Surely many of us, if not most, easily understand the notion of “summer love.” For many reasons and through multiple channels, the idea has entered slowly and indelibly into our collective consciousness. In film, music, television, and earlier expressions, some of them literary, pictorial or through other creative avenues, summers saw the fair flowering of a love of the moment, and perhaps more than this, of passion.

Unlike the spring, which gives us time to shake off the stiffness of the limbs left by the winter cold, summer is rather more a time of ecstasy, when temperatures rise and then peak, and this raises in turn the heat of the body.

In the Fable of Polyphemus and Galatea, for example, is an allusion to the time of heatwaves (previously the hottest time of the year), and there’s a moment when the poem arrives at this scene:

 Ardent youth and the plows

Comb the land plowed before,

Poorly conducted, if not dragged,

By slow oxen which like their owner wander;

With no keeper to call them, the cattle

Ignore the crunching resonance

Of the waves, if instead of the poor farmer

The zephyr hisses not, nor crackles nor the oak.

 

The dog is silent at night, and asleep by day,

And lies from hill to hill and shadow to shadow.

The livestock bleat; and by the wretched bleating

Is the night wolf born from the shadows.

It feeds up — and, fierce, dampens the leaves

With the blood from one animal while the others pace.

Oh, Love, revoke the whistles, or make its owner,

Follow the silence and sleep of the dog!

 

Even without being familiar with Luis de Gongora’s Baroque poetry, the taut passivity of summer is understood here. Intense heat can make everything seem inactive and the protagonists of the moment await the slightest provocation to vent their impetuousness. “Ardent youth,” says Gongora, and it’s like the ardor, paradoxically, of not trying to extinguish, but rather to invigorate, yet more loving.

“Shall I compare thee to a summer’s day?” Shakespeare was no stranger to the significance of summer as the season of the vehemence of the passions.

In modern times, it’s interesting to note how this idea has adapted to new cycles of life, dominated mainly by occupations and work, but all within the framework of which summer is but a parenthesis, vacation time from a daily routine and the option of a few days or weeks to enjoy a break.

Perhaps this is the reason, for these exceptional conditions, that a “summer love” is possible; an affair that lasts no longer than the time spent at the seaside before returning to the city and our apartments of tens of square meters. Transience is the nature of this passion.

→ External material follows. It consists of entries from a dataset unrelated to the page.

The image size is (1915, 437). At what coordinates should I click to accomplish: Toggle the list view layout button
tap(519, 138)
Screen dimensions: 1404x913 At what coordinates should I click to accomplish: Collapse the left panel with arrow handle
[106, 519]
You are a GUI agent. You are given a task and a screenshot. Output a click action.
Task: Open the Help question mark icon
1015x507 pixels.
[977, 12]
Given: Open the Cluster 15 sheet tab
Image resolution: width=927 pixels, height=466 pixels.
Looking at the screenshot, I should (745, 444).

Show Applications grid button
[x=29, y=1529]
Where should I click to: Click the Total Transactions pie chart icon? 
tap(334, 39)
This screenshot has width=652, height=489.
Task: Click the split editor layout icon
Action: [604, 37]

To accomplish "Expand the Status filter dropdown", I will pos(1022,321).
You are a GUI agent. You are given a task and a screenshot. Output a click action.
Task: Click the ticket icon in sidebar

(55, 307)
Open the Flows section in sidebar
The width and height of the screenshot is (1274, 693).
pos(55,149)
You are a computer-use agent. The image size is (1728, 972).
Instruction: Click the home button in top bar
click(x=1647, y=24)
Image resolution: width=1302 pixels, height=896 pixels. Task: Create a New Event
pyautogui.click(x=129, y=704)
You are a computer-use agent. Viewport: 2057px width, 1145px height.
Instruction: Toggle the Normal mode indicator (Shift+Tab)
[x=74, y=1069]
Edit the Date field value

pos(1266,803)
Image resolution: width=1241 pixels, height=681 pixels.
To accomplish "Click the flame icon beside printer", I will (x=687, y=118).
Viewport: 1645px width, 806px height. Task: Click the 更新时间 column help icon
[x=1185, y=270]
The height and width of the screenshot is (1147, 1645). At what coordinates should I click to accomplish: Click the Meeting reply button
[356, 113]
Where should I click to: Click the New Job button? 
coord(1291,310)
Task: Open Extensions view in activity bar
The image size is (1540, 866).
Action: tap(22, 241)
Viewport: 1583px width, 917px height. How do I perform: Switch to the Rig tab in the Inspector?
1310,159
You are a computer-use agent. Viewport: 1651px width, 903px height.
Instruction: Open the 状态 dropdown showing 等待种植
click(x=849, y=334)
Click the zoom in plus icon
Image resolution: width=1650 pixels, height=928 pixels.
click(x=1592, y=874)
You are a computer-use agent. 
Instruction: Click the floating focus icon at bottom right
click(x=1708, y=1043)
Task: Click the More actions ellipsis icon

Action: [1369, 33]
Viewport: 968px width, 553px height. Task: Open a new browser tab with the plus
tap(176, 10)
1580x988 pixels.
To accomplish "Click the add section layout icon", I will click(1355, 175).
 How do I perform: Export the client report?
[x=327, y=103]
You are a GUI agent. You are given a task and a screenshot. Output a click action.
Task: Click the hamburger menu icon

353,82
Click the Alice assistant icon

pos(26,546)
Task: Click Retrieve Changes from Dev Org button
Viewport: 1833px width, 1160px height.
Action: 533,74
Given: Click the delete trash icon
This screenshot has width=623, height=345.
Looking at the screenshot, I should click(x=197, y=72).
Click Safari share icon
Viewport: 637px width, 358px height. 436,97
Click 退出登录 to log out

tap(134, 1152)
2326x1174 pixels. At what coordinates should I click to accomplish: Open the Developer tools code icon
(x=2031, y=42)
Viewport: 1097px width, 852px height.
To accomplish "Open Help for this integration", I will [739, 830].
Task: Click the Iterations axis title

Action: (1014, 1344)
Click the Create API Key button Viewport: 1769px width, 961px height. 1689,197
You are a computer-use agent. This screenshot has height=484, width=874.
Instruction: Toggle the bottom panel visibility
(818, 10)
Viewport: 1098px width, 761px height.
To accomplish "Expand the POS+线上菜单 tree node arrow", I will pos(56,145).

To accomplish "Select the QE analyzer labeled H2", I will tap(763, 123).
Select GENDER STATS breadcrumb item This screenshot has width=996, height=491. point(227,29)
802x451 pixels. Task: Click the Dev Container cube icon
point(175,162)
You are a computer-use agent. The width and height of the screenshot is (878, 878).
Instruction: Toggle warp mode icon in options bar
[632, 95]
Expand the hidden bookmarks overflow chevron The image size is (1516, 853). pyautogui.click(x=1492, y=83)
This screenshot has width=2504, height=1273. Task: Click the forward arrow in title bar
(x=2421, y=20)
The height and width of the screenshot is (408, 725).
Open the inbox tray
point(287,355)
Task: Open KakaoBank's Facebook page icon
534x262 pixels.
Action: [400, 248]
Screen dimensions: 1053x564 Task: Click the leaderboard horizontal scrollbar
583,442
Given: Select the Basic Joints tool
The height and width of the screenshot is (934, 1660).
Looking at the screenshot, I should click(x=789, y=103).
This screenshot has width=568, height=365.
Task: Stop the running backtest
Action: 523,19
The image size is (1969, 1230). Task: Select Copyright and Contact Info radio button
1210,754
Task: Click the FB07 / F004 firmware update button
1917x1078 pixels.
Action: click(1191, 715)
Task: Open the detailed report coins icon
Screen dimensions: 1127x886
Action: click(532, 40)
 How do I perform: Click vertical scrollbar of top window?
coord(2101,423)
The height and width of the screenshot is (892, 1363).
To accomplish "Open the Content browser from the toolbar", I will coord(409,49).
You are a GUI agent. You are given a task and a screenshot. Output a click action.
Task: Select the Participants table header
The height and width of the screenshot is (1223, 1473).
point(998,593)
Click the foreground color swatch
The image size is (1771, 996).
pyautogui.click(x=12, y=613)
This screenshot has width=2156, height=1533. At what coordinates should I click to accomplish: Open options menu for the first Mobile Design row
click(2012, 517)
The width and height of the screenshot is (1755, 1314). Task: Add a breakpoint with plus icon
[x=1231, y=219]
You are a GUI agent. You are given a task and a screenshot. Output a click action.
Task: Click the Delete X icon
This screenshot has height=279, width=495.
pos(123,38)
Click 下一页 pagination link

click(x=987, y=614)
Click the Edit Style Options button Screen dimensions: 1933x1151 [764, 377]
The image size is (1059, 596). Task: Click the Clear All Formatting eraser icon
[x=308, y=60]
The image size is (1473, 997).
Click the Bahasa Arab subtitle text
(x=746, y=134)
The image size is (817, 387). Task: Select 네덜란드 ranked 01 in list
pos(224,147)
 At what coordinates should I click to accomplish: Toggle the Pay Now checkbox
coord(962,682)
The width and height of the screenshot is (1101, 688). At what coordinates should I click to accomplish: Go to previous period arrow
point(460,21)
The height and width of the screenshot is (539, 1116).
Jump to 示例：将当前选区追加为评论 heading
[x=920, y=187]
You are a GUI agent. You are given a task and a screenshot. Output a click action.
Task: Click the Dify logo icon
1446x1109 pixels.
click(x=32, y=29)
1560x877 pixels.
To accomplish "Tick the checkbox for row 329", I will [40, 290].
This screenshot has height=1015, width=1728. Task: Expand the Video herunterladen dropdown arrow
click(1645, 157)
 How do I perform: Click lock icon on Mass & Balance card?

Recently, Live Science published a blog entry on the passion that seems to emerge especially at this time of year. From a scientific perspective, there seems to be evidence that supports the idea that a stimulation of sexual attraction or need occurs during the summer, and that this is especially psychological.

Following the behaviors of couples observed on Facebook, some trends indicate that between May and August the number of breakups for those between ages 25 and 45 goes up, a bit like the heat of the summer forces the hands of those who want the freedom to find someone new.

Perhaps the evidence is not as strong as we might like. But this could be due to the very nature of summer, which makes the unpredictability of decisions into something on which we’ll take a chance.